Aim of the task:
Find the line with "The width and" in the records below, then please transcribe it and every later line exactly, omitting the pictures and adding nothing.

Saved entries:
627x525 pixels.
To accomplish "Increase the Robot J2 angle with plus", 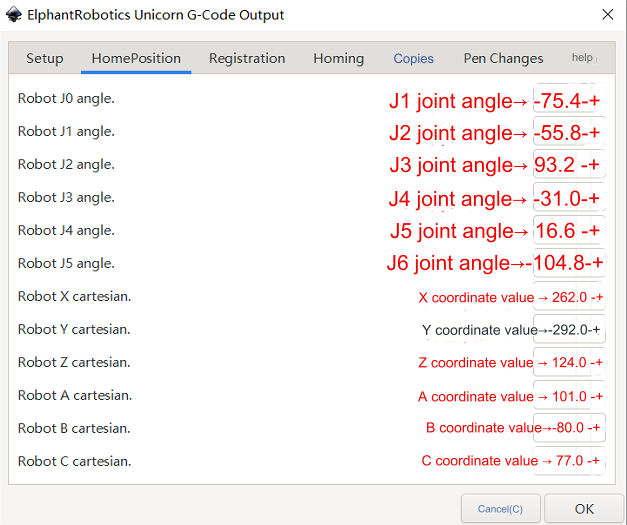I will (x=594, y=165).
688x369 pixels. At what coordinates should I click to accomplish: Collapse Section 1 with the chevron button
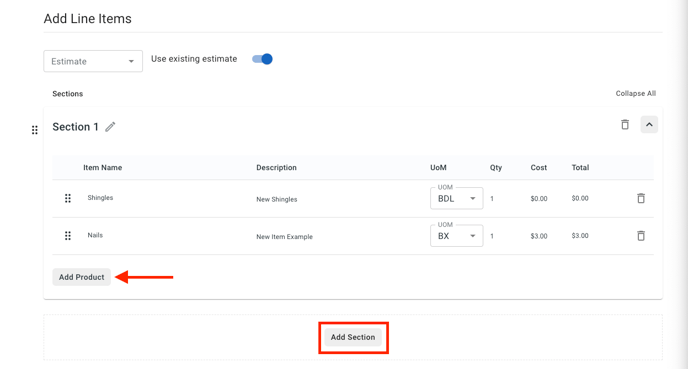point(649,125)
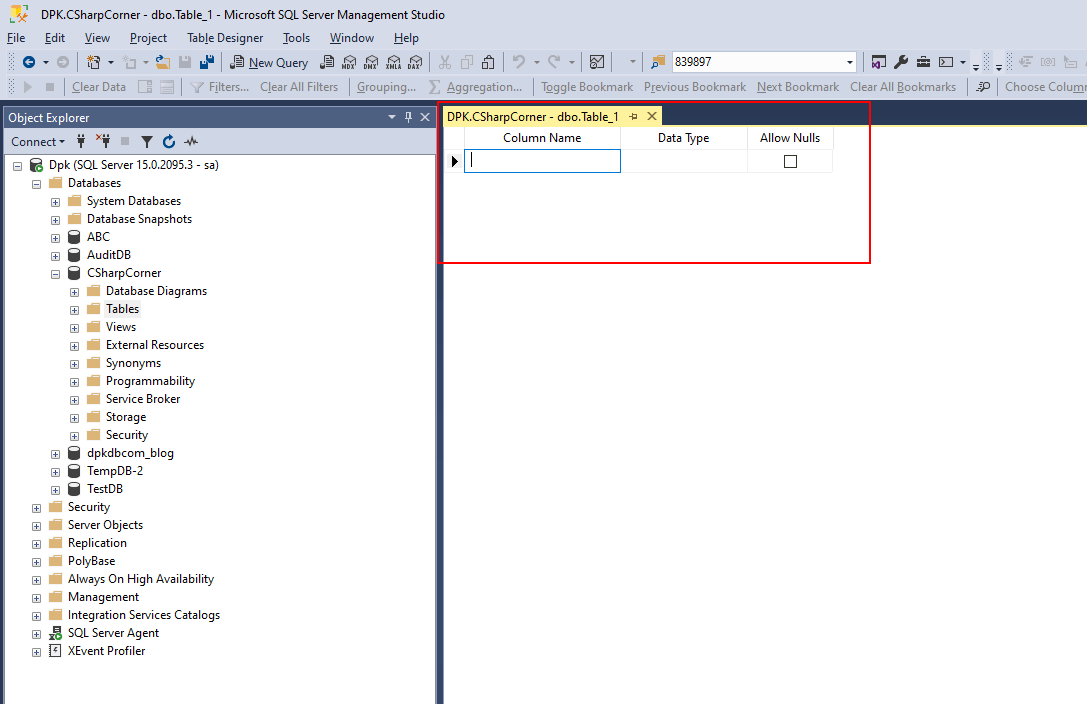Launch Activity Monitor from Object Explorer toolbar
This screenshot has width=1087, height=704.
click(191, 141)
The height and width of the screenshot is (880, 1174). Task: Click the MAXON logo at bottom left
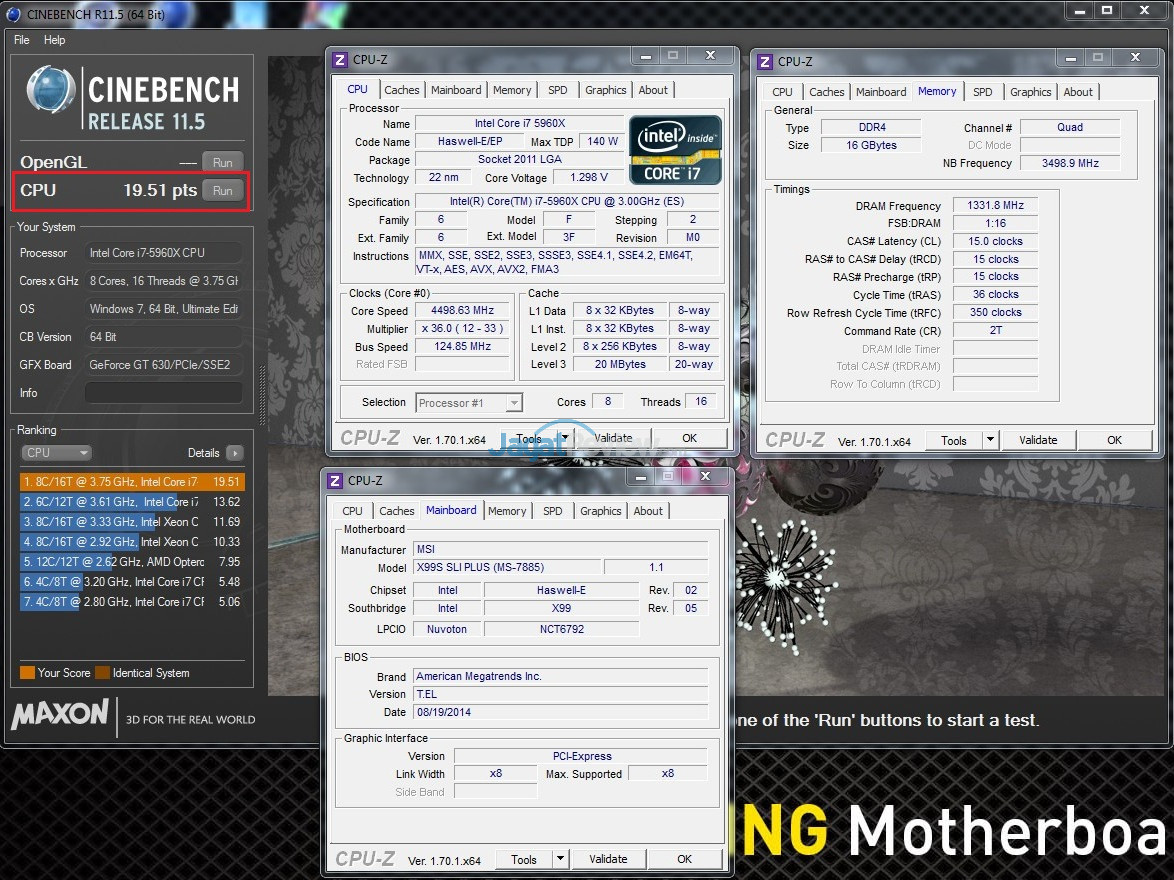point(60,714)
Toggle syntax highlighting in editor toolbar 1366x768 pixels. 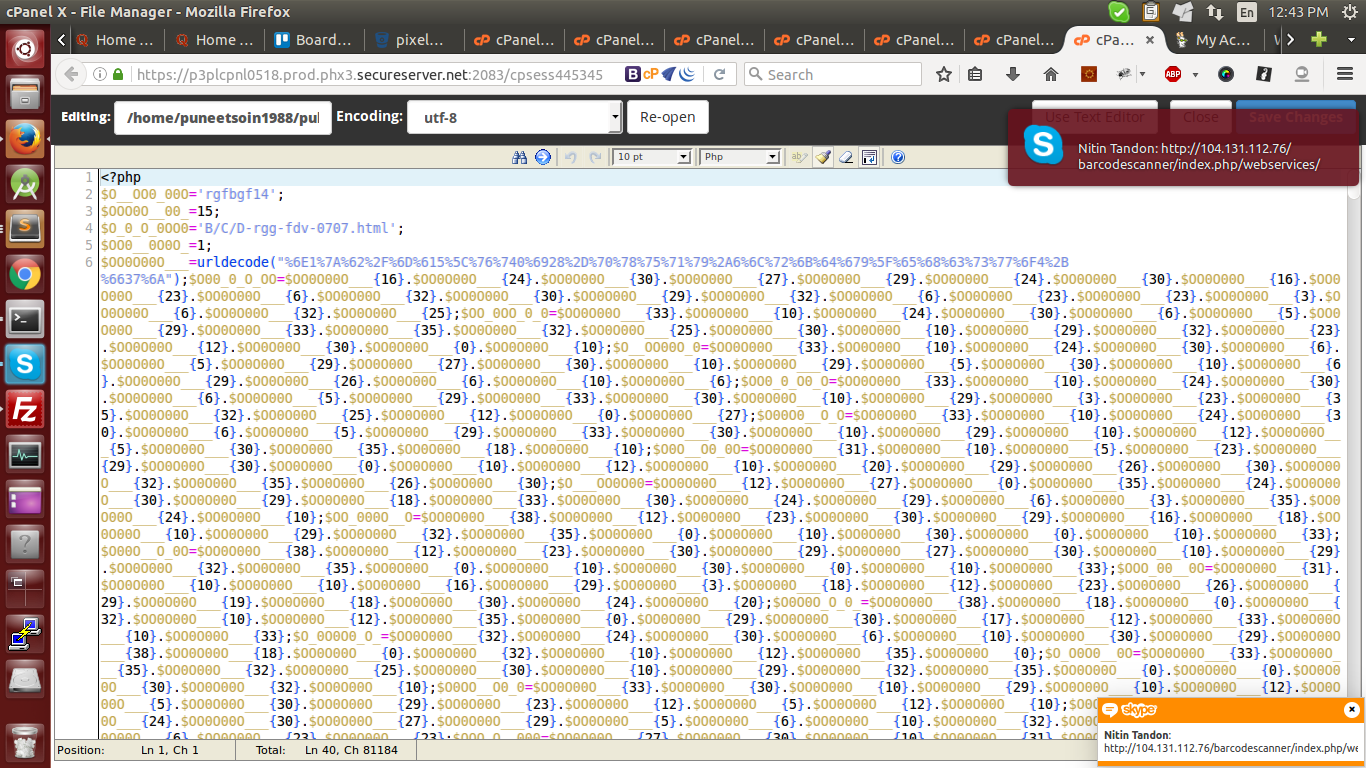[798, 157]
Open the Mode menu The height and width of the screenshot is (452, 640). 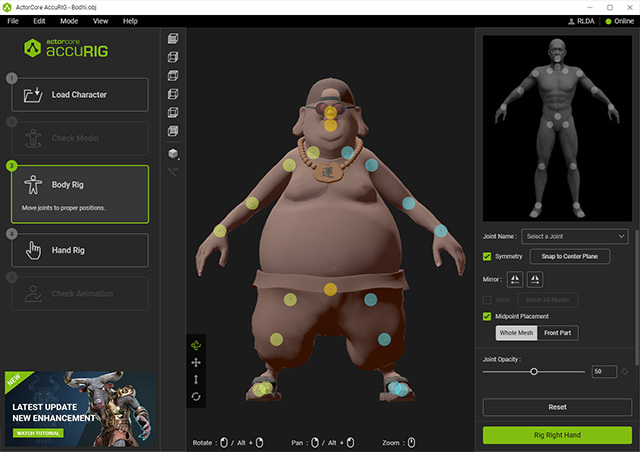(69, 21)
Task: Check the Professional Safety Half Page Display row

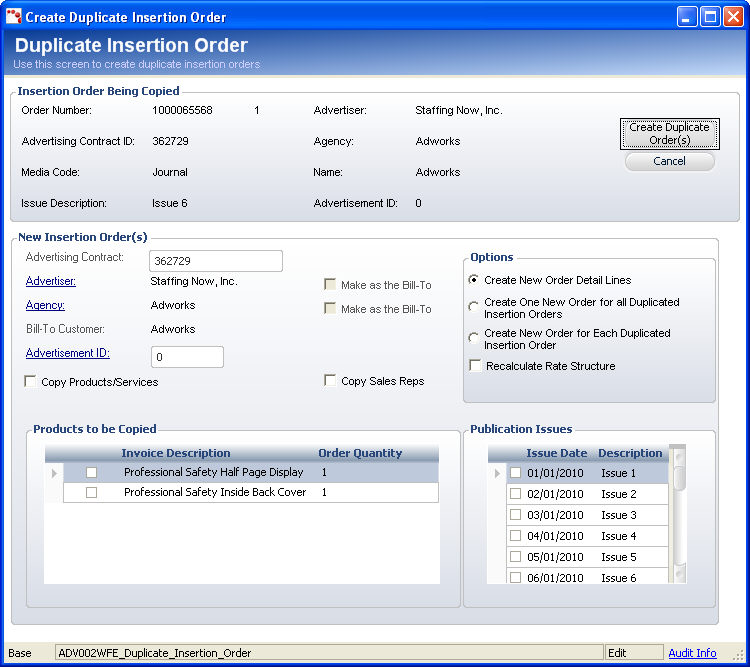Action: click(x=92, y=472)
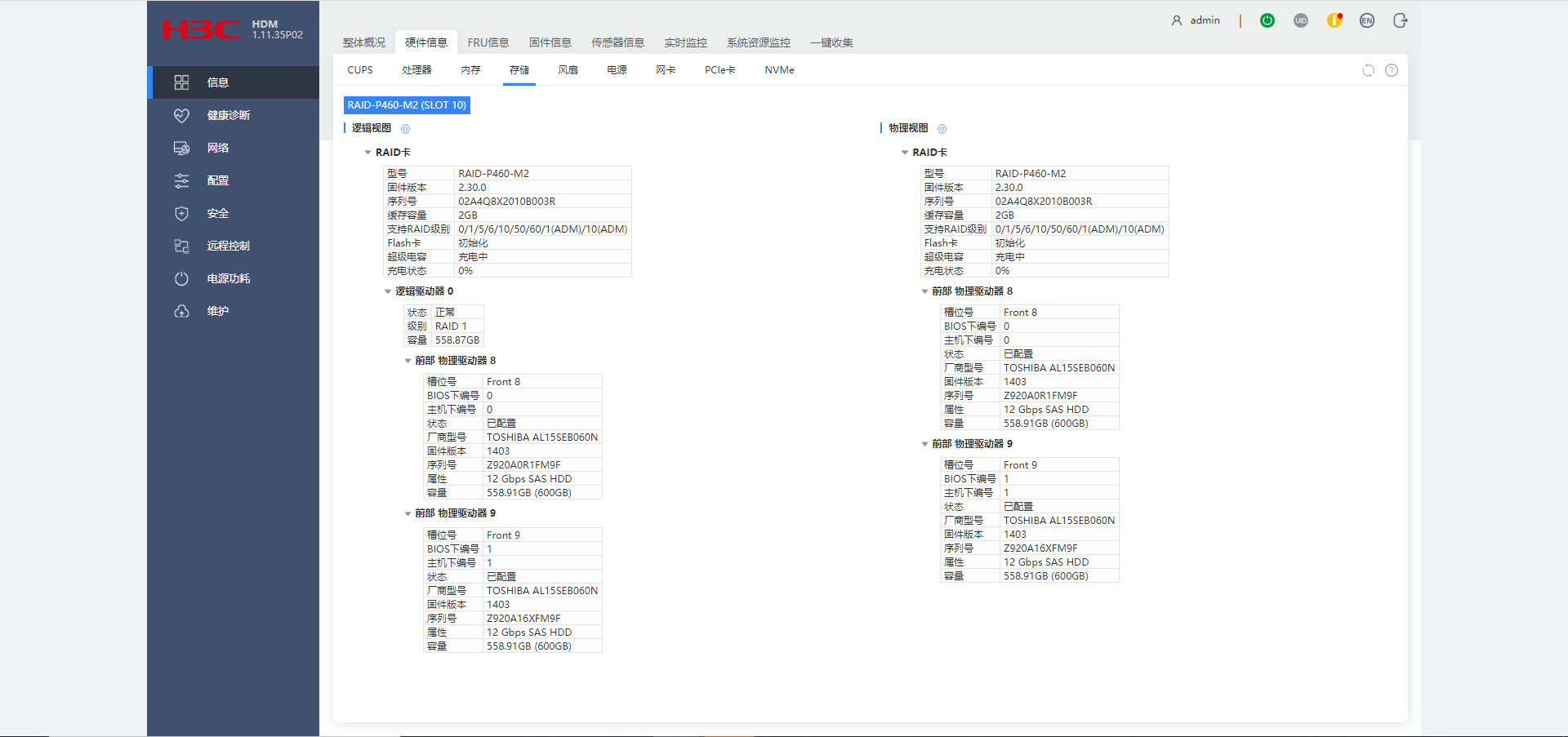Viewport: 1568px width, 737px height.
Task: Open the 安全 shield sidebar item
Action: (217, 213)
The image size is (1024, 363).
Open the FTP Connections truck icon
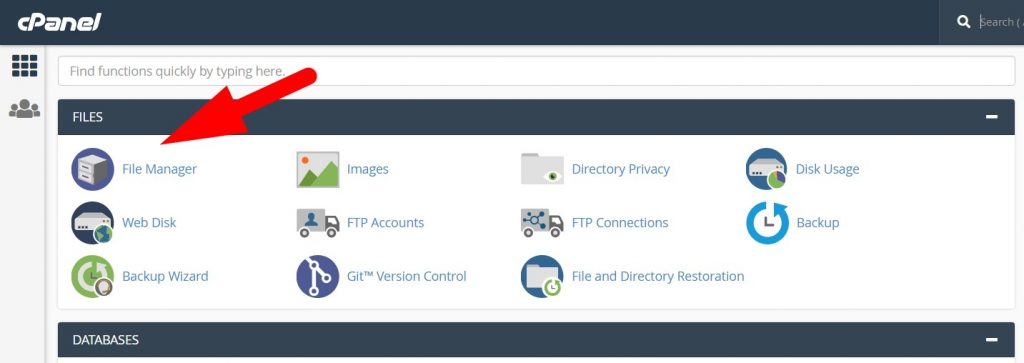(x=542, y=223)
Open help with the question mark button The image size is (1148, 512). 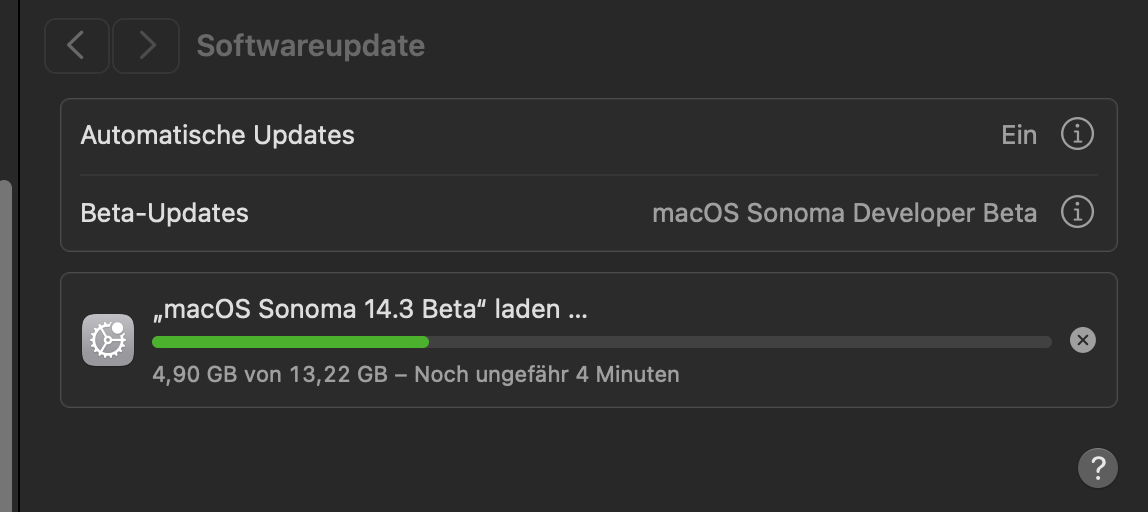click(x=1097, y=467)
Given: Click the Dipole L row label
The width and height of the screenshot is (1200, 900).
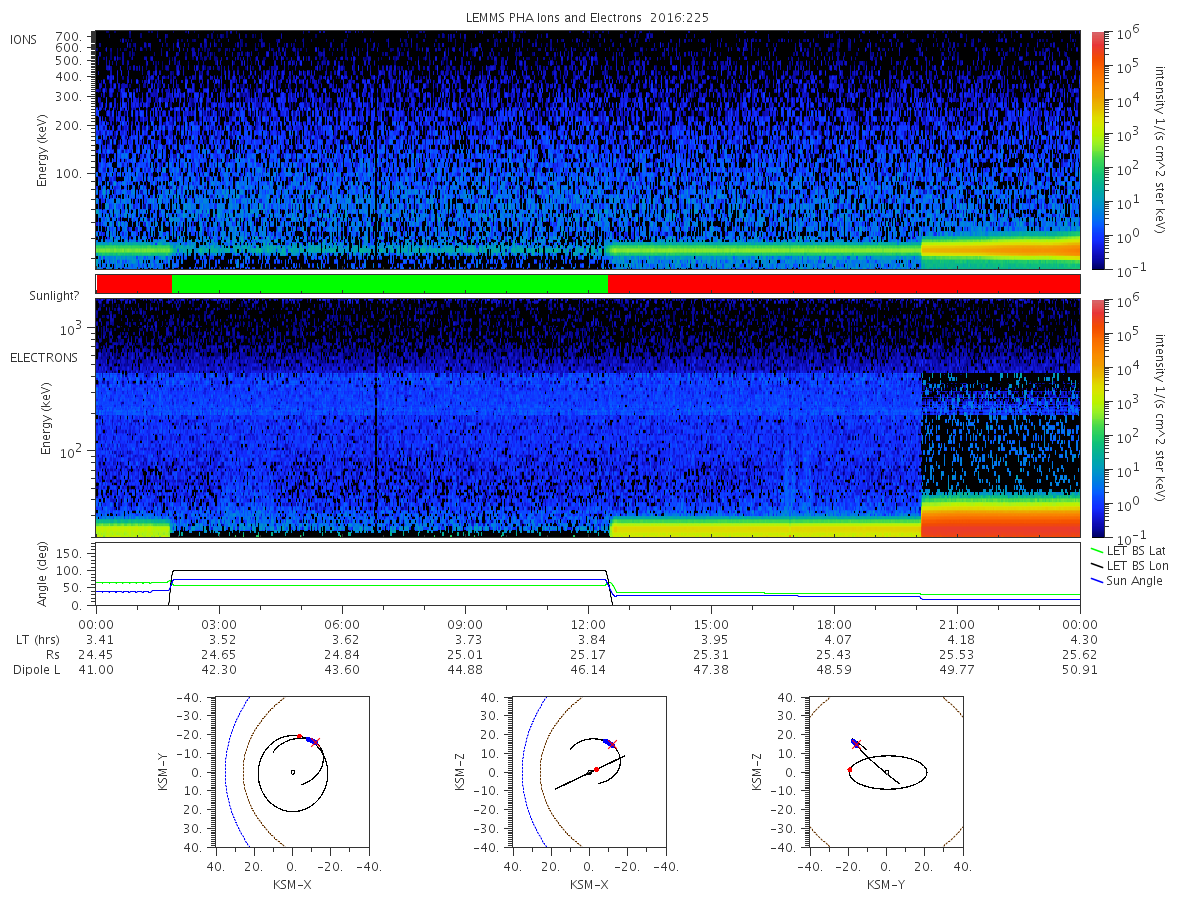Looking at the screenshot, I should pyautogui.click(x=37, y=669).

Answer box:
The width and height of the screenshot is (1200, 900).
Looking at the screenshot, I should pyautogui.click(x=37, y=669).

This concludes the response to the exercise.